- **SUPPLIED TEXT**
________________________________________
Any AI Can Read a Bill. Cloudchipr Understands It.
MCP is just the pipe. What matters is what's on the other end of it.
Cloudchipr isn't a thin wrapper over billing APIs. It's a platform that has already normalized cost data across AWS, GCP, Azure, Kubernetes, DigitalOcean, Datadog, OpenAI, Anthropic, and more, so your assistant queries one unified model instead of a dozen inconsistent schemas. Through the MCP server, you get:
- A multi-cloud billing explorer with validated dimensions and exact filter values, so queries are accurate, not guessed
- Live resource intelligence pairing cost with real CPU, memory, and network metrics
- A savings opportunity engine with rightsizing, termination, and off-hours recommendations, each rated by implementation effort
- Kubernetes cost breakdown into total, idle, and reserved cost per cluster
- Team-scoped views and custom sources for any billing data you bring in
That's the difference between an MCP that gives you numbers and one that gives you answers.
________________________________________
- **ACTION ITEM**
Pick up the Cloudchipr MCP text after its final sentence and keep writing it.

- **DATASET EXTRACT**
________________________________________
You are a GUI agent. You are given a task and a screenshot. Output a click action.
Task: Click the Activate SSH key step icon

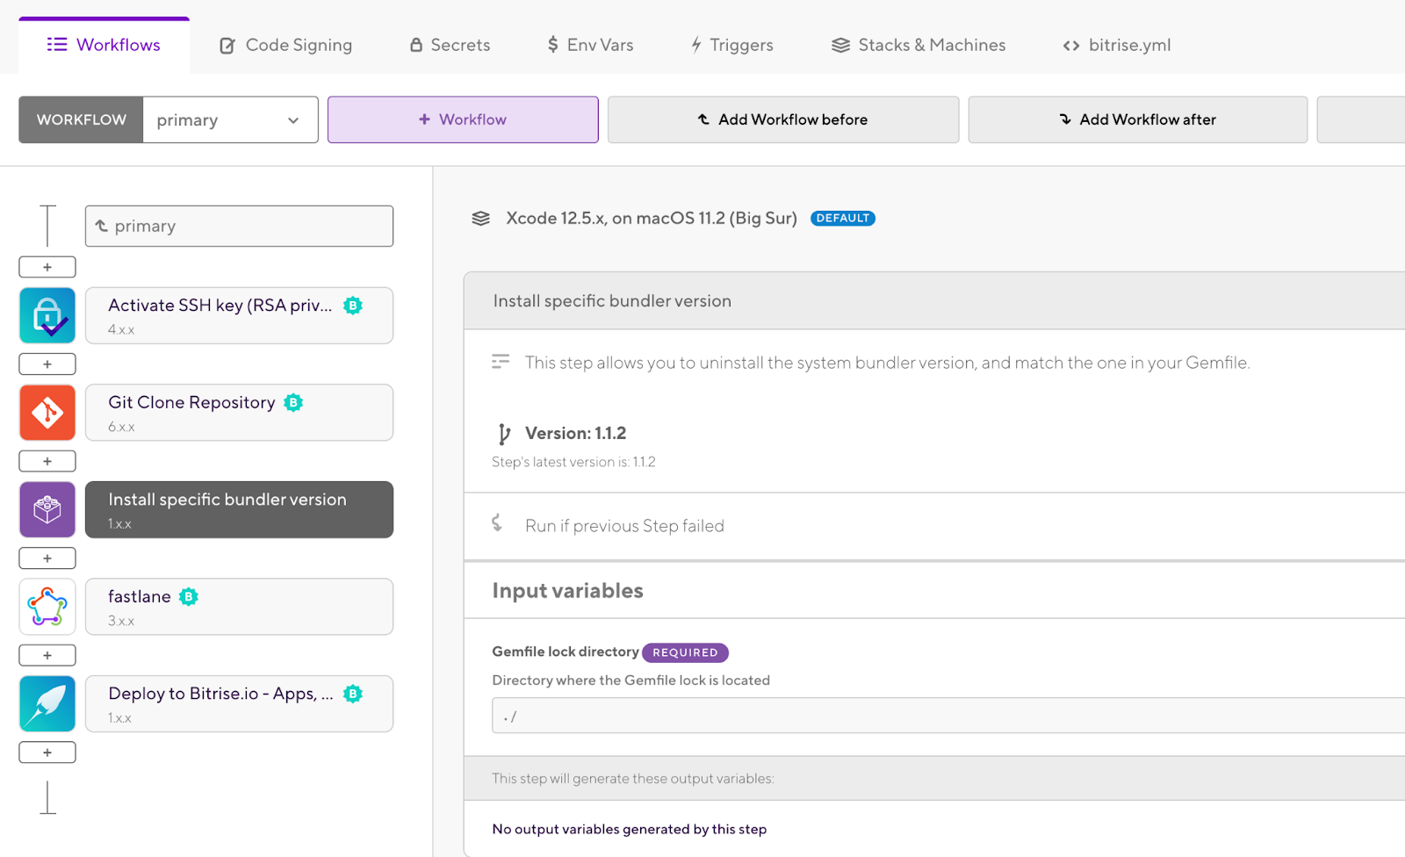pyautogui.click(x=47, y=315)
________________________________________
- **ANSWER BOX**
What You Can Ask
Here's what real questions look like in practice, the same whether you're typing them into Claude, Codex, Cursor, or an automated agent.
1. Org-Wide Savings Summary
"What's our total optimization opportunity right now?"
Your assistant returns current spend on flagged resources, projected spend after applying recommendations, and the delta. It's the headline number for any planning conversation.
2. Savings Opportunities by Type, Account, or Tag
"Show me all underutilized VMs in our Azure subscriptions with more than $100 per month in potential savings."
Filter opportunities by provider, region, service, instance type, tag, savings threshold, or effort. Each comes with a specific recommendation: terminate, rightsize, or schedule off-hours. Example: a VM at under 20% CPU for 7 days, $402 per month in savings, low effort.
3. Billing Cost Breakdown
"Break down our AWS spend by service for the last 30 days."
Your assistant queries the normalized billing explorer using validated dimensions and exact service names, so queries are never guessed. Covers AWS, GCP, Azure, Kubernetes, Datadog, OpenAI, Anthropic, GitHub, and more.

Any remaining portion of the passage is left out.